REQUIREMENT: Find the string "agent" in the data, then copy every line where it is found.

:::::

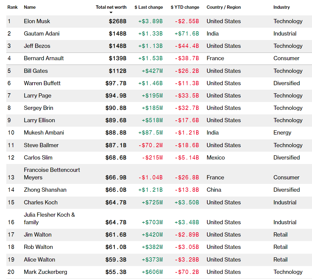
Task: Select the Jeff Bezos name link
Action: [x=37, y=46]
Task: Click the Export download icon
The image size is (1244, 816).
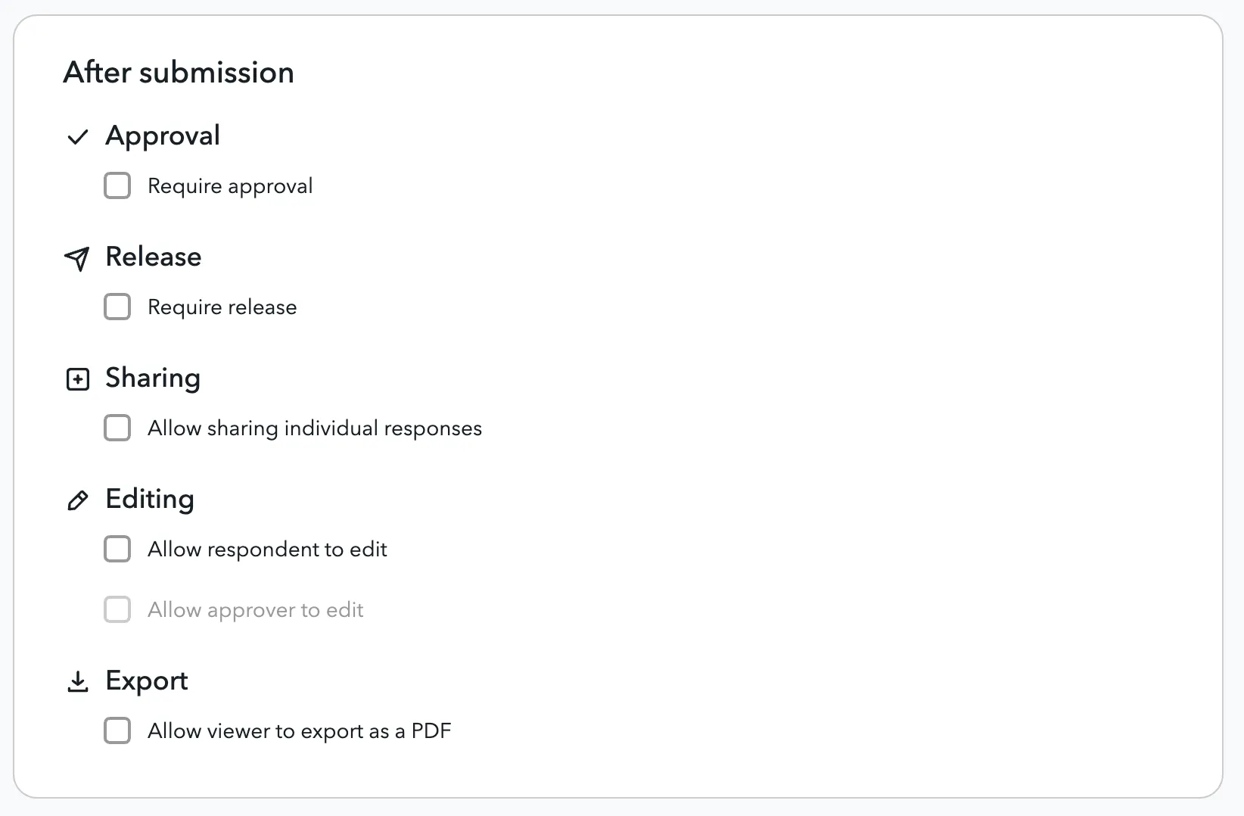Action: click(x=78, y=682)
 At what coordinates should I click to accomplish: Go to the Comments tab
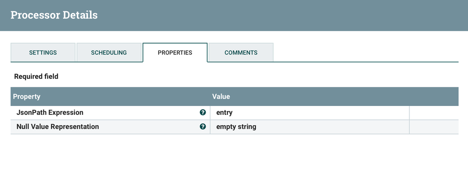tap(241, 53)
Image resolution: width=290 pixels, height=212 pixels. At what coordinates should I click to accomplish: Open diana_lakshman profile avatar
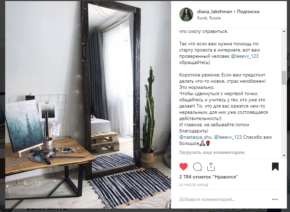186,15
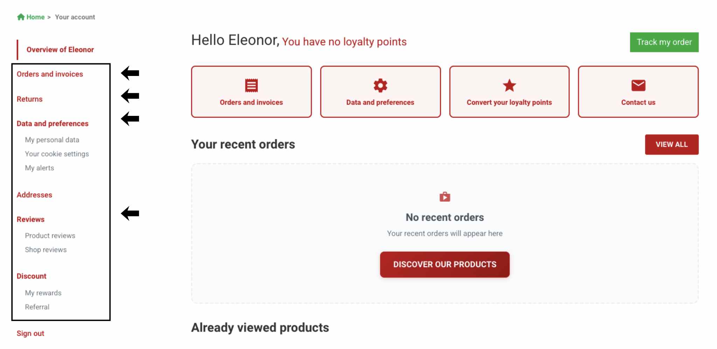Image resolution: width=717 pixels, height=349 pixels.
Task: Click the gear icon for data and preferences
Action: 380,85
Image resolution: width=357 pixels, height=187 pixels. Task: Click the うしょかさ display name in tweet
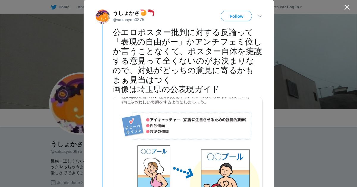(x=126, y=13)
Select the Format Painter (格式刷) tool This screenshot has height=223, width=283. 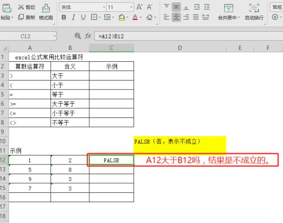click(x=46, y=9)
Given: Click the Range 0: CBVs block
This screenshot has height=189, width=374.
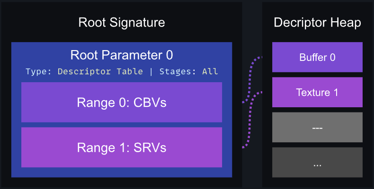Looking at the screenshot, I should [x=122, y=103].
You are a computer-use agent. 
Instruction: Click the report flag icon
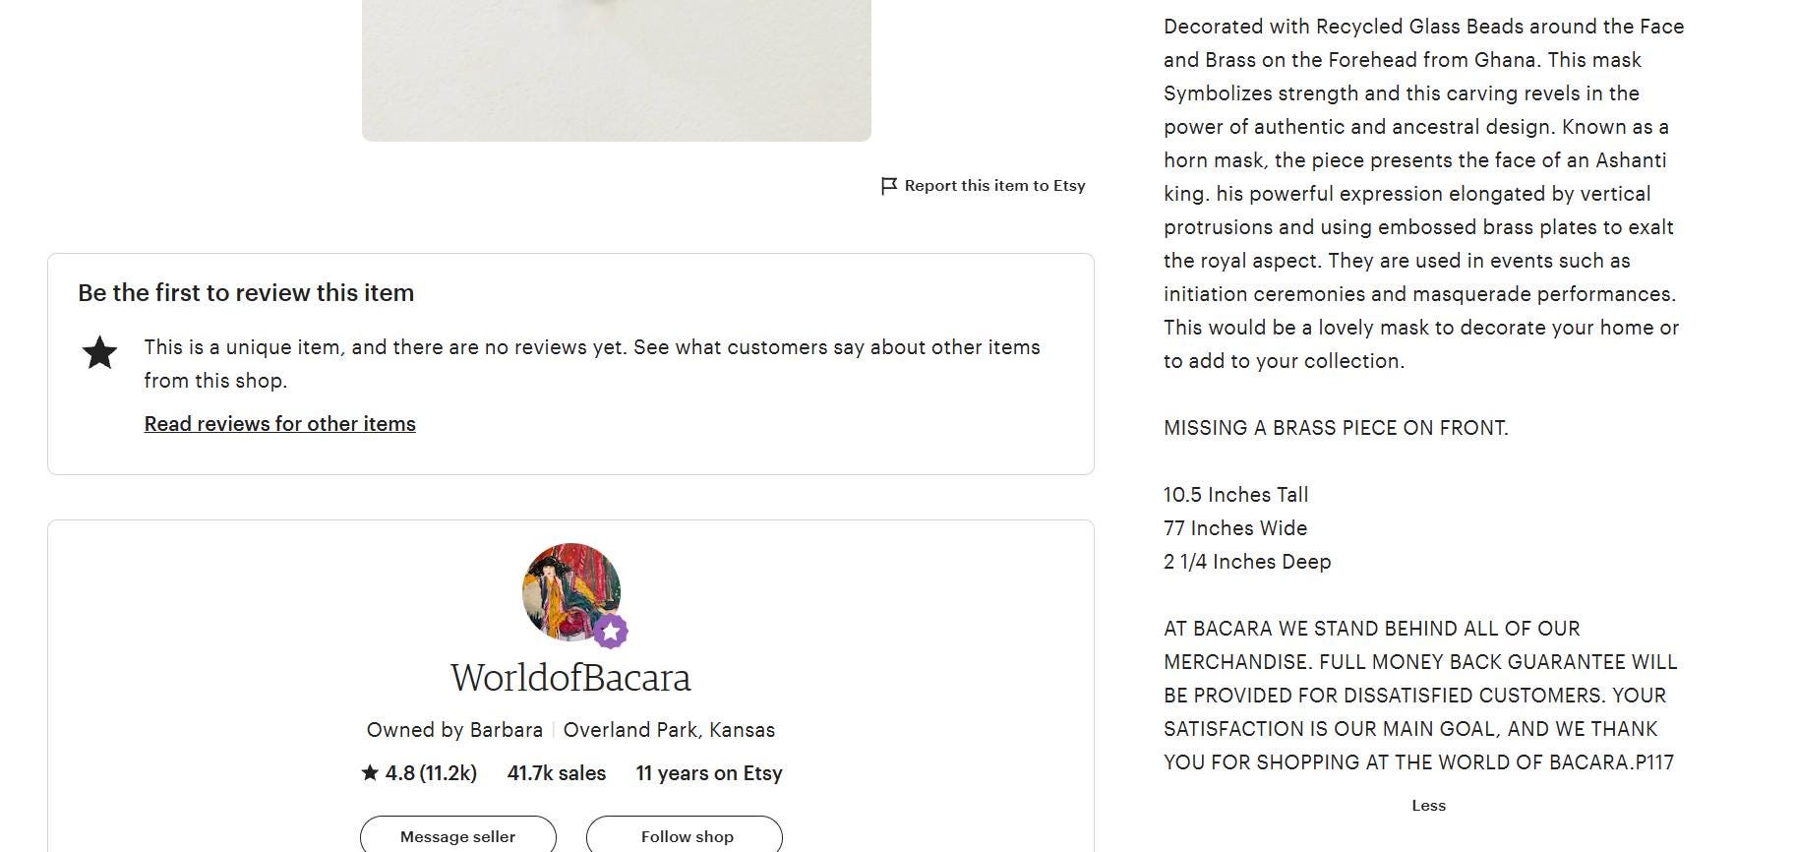888,186
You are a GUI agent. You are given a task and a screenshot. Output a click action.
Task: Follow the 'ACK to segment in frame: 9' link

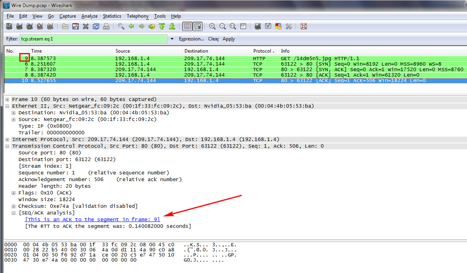(92, 220)
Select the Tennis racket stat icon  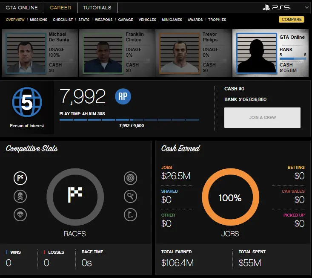tap(130, 196)

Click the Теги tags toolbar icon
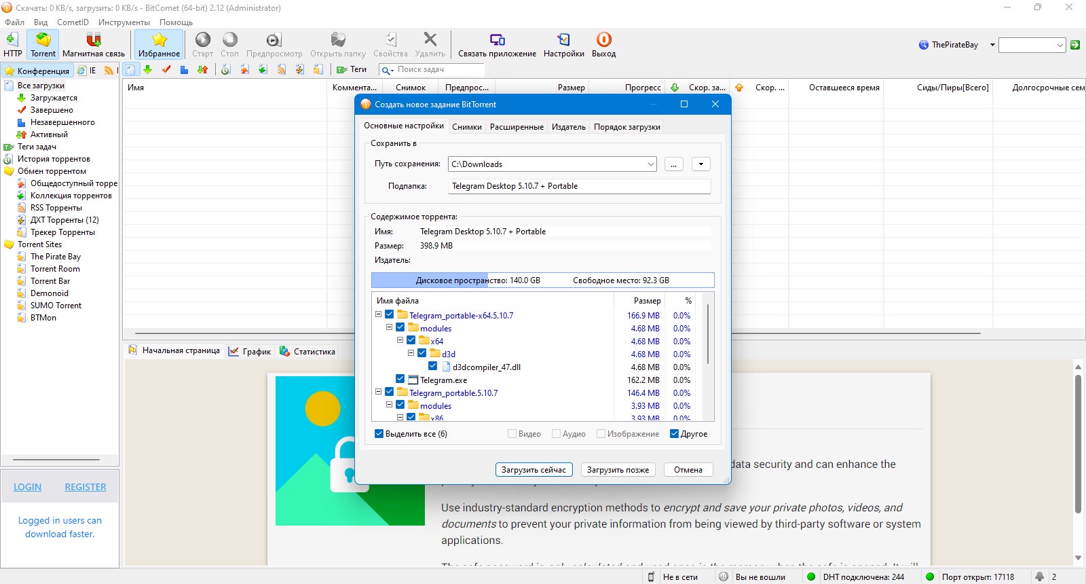tap(342, 69)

:::::

RESULT OF THIS TASK:
You are a computer-use agent. 
You are a GUI agent. You are given a task and a screenshot. Output a click action.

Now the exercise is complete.